The art direction makes up for any of Sekiro’s less impressive visuals. Particularly in enemy character models, there are details that make other-wordly abominations seem somehow grounded within the world of the game. Sense of scale is played with to an almost comical degree, whether you are encountering a gigantic, pot-bellied warrior dragging his sword on the ground behind him or an aggressive rooster standing eye-to-eye with the Wolf. Striking these enemies down often culminates in an over-the-top display of violence and gore.

Lighting is used to draw your eyes towards enemies or inject chaos into a battle. Lack of light is used to convey a sense of mystery and despair as you hesitantly progress towards unknown terrors that can be heard before seen. There are certainly horror elements to Sekiro, mostly thanks to the incredible variety of creepy enemies that you encounter.

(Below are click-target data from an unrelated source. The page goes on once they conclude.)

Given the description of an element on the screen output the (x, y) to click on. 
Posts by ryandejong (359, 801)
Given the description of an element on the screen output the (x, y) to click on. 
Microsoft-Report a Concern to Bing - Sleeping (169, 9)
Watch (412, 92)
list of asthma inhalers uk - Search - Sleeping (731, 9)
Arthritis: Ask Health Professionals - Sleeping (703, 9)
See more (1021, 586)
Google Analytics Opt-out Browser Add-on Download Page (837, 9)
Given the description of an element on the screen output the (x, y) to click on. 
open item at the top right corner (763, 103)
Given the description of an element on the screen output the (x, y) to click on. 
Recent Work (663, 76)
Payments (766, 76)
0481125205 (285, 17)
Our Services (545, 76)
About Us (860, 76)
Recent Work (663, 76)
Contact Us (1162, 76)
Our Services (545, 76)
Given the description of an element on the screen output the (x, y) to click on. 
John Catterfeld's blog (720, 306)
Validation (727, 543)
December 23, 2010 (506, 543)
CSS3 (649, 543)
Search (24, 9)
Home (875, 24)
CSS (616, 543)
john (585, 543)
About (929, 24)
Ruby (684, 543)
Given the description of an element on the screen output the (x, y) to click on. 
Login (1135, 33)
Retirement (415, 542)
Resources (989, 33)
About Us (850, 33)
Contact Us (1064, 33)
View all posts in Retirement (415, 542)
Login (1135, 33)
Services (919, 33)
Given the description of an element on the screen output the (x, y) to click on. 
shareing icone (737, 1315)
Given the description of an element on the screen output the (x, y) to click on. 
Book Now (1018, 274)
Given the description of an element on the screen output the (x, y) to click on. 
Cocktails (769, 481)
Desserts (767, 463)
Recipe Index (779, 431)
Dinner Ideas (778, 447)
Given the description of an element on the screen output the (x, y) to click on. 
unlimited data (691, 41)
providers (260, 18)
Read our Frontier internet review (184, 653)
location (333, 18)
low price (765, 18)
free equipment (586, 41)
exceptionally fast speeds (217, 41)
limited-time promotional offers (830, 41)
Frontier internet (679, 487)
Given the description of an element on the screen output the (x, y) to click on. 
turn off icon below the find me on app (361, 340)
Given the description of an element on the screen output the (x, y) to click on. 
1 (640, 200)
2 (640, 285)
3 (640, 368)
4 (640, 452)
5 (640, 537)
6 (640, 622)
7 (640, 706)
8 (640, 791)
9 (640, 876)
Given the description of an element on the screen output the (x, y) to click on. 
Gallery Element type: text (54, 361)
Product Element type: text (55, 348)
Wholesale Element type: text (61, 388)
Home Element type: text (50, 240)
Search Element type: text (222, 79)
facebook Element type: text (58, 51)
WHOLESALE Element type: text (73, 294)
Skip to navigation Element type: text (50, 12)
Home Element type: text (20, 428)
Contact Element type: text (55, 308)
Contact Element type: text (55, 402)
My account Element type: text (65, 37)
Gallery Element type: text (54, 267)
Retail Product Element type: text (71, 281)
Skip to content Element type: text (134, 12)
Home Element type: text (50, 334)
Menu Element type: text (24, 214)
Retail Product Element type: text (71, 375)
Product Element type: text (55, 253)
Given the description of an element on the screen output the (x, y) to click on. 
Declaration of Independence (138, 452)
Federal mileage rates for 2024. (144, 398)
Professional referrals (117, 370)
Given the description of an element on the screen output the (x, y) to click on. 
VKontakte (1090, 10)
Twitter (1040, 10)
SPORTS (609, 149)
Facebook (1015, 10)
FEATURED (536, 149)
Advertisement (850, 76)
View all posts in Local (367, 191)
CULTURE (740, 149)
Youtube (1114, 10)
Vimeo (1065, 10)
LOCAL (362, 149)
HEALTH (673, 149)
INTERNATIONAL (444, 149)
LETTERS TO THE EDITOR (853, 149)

The combat sounds are crisp and impactful, with each clash of swords resonating and each dodge or landed blow punctuated by appropriate grunts of exertion. Soaring around levels using the grappling hook is accompanied by weighty clanks of the hook landing and gentle whooshing as you cut through the air.

The music of Sekiro plays an effective role in setting the tone of the fictionalized version of Japan that the game takes place in. Swells in the music add drama to fights or tension to stealth portions. The voice acting in cutscenes and during interactions with NPCs is all capably delivered.

This game is one player only with no online component.

Debates will continue to rage on as to whether Sekiro’s unrelenting difficulty should be lauded for the high-risk high-reward gameplay it creates, or detested for the unpassable wall that it puts between some gamers and the finish line. In that sense, Sekiro already stands alone amongst other, less brazen action titles. The most impressive part of the game is not its razor-sharp combat, extraordinary character designs, or sense of foreboding imparted by unequaled challenges. Sekiro is unapologetically true to itself in a way that demands admiration.


* All screenshots used in this review were taken directly from the game using the Share functionality on the PlayStation 4.